For the first time in four years, small businesses reported an uptick in their short-term borrowing costs.
The average interest rate in the third quarter rose by 20 basis points, to 8.5 % from 8.3% in the second period, according to a just-released survey by the National Federation of Independent Business.
Forty percent of the loans to the survey respondents are tied to the prime lending rate.
Based in Washington, the federation represents over 600,000 small businesses, typically with annual revenues of around $250,000.
The reported rise in interest costs is surprising, because borrowing by these firms remains at depressed levels while competition among banks to book new loans continues to be intense.

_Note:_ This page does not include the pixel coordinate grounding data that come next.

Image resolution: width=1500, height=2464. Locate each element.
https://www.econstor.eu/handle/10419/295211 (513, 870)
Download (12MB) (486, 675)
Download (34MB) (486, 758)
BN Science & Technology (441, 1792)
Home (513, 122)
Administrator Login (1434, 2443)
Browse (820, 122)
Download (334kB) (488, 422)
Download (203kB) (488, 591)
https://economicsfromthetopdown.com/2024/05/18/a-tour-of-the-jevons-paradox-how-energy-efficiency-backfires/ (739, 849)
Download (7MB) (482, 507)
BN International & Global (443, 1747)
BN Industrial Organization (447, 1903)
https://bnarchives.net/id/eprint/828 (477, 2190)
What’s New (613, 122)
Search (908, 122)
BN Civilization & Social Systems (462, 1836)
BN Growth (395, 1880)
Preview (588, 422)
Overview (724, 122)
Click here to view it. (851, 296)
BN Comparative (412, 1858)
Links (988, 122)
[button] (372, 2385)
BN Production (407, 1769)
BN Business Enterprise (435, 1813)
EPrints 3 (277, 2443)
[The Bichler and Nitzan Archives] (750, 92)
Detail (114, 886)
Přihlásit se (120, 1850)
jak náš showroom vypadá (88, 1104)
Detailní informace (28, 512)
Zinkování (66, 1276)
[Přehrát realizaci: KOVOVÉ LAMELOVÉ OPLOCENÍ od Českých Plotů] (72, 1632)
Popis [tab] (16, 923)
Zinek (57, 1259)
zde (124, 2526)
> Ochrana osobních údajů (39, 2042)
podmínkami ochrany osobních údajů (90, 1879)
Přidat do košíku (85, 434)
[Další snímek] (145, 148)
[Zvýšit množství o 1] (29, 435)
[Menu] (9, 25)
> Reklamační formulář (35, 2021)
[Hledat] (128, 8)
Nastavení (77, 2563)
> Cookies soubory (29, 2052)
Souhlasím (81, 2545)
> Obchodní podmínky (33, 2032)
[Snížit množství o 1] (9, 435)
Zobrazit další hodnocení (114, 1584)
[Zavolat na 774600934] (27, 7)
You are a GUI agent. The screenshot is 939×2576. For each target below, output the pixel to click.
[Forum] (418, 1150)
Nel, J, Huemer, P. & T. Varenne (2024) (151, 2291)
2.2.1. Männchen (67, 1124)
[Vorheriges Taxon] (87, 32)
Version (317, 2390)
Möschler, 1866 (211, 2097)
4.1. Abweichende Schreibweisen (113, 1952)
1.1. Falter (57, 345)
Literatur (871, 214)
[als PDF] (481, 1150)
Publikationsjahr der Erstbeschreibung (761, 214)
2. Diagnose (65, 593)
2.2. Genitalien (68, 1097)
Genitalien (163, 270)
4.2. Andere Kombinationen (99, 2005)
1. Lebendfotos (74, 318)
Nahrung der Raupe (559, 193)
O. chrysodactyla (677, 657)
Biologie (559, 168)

"Based on everything I hear, spreads over prime and narrowing as banks compete for a smaller pot of loan demand," said Irwin Kellner, chief economist at Chemical Banking Corp.
It's possible, he said, that banks may be lending now to riskier borrowers, which would be reflected in a higher average spread over prime.
"I hope that's not the case," added Mr. Kellner, who sees the economy hitting a "speed bump" in early 1994 as the effect of higher taxes begins to weigh on businesses.
Despite the overall increase in average interest costs, only 1% of the respondents said they were paying higher rates on their loans.
That further suggests that the upward pressure on rates is coming from new and perhaps more risky borrowers.
Meanwhile, just 33% of the small businesses surveyed by the federation said they were regular borrowers in the third quarter, just one percentage point above the second-quarter level. which was the lowest recorded in the 20-year history of the survey.
Regular borrowers are defined as those that borrow at least once every three months.
In other findings, only 8% of firms reported that loans were harder to get in the latest quarter, indicating that the availability of credit is not a big issue.
Taxes outweighed all other issues as the most important problem for small businesses.
The federation represents a number of partnerships and proprietorships, which will be hit by higher taxes contained in the Clinton administration's budget bill, enacted earlier in the year.
Not surprisingly, more than half of the respondents rated the administration's economic policies "poor."
On a somewhat brighter note. the group's small-business optimism index rose a seasonally adjusted 1.6%, to 95.6%, in the latest quarterly survey.
While calling the increase "insignificant," the federation said the index is al least moving in the right direction.
Still, only 14% of small businesses said they expected the economy to improve in six months, while 33% thought it would get worse.